Meno di un mese fa ne salutavamo con piacere l’elezione a presidente dell’Aia, sebbene qualcuno avanzasse dei dubbi sulle capacità di un uomo che in giacchetta nera ha lasciato molto a desiderare, ritirandosi anzitempo dalla scena calcistica.
Ma un conto è decidere sul campo in una frazione di secondo, un altro è rispondere dell’intera classe arbitrale e, da questo punto di vista, Marcello Nicchi era sembrato attento alle nuove esigenze del calcio italiano, aprendosi al confronto con l’opinione pubblica.
Niente dichiarazioni a caldo, certo, ma comunque un passo avanti verso il tifoso o il giornalista che chiedono di conoscere il motivo di una determinata decisione sul rettangolo verde. Questo era quanto promesso dal capo degli arbitri all’indomani dell’elezione, ma evdentemente tra il dire e il fare c’è di mezzo il mare ed il buon Nicchi non solo non mantiene la promessa, ma aggiunge una postilla al regolamento, impedendo alle giacchette nere di usare i mezzi di comunicazione più avanzati, primo fra tutti il social network Facebook.
Agli arbitri è fatto divieto di fare dichiarazioni in luogo pubblico anche a mezzo email, propri siti internet, e di partecipare a gruppi di discussione (come quelli di ultima generazione sul genere Facebook), mailing list, forum, blog o simili.
Questo il testo della circolare diffusa ieri sul sito dell’Associazione Italiana Arbitri, che vieta a qualunque tesserato di esprimere giudizi relativi alla propria professione attraverso qualunque mezzo di comunicazione. Per i trasgressori sono previste sanzioni che vanno dal deferimento alla procura arbitrale fino alla squalifica.
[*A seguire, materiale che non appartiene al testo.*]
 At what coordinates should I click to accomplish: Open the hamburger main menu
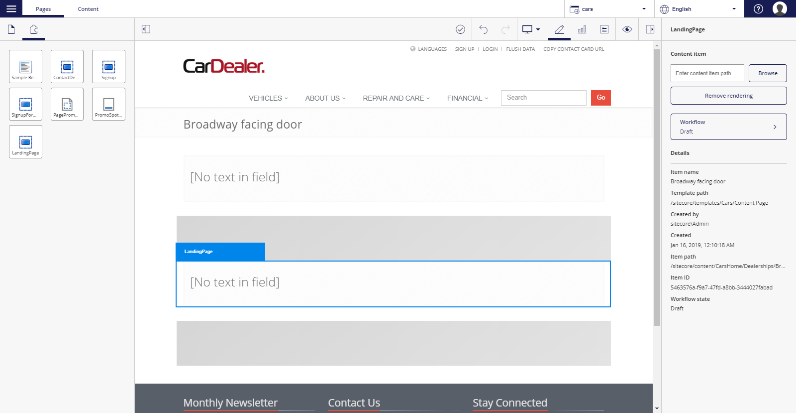[x=11, y=8]
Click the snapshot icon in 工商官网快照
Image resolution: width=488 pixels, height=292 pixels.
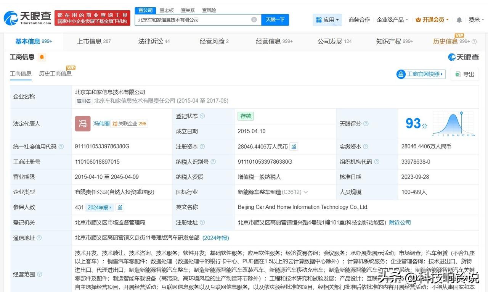click(x=401, y=74)
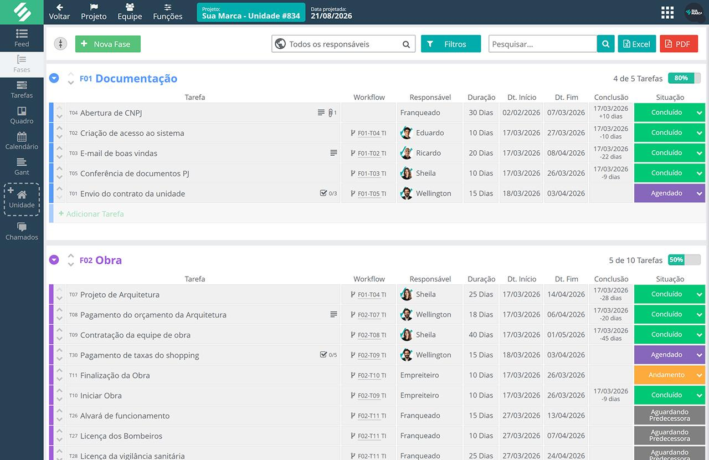Image resolution: width=709 pixels, height=460 pixels.
Task: Open the Todos os responsáveis dropdown
Action: point(343,44)
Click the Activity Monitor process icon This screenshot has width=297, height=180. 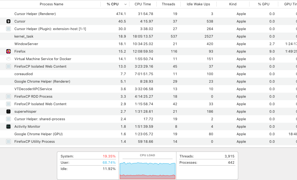click(x=8, y=126)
La presa di posizione di Nicchi è stata influenzata dalle recenti vicende riguardanti l’arbitro Paparesta (sospeso per i noti fatti legati a Calciopoli ed ora fuori dal mondo arbitrale per motivi tecnici), che ha addirittura aperto un blog nel quale pubblicava le intercettazioni telefoniche. Un caso isolato, che però ha indotto il neo-presidente dell’Aia a mettere le mani avanti per evitare situazioni che possano mettere in imbarazzo l’intera classe arbitrale.
Insomma, se speravate di vedere gli arbitri sotto un aspetto un po’ più umano, mettetevi l’anima in pace: i fischietti nostrani resteranno sempre chiusi nella loro Nicchi(a).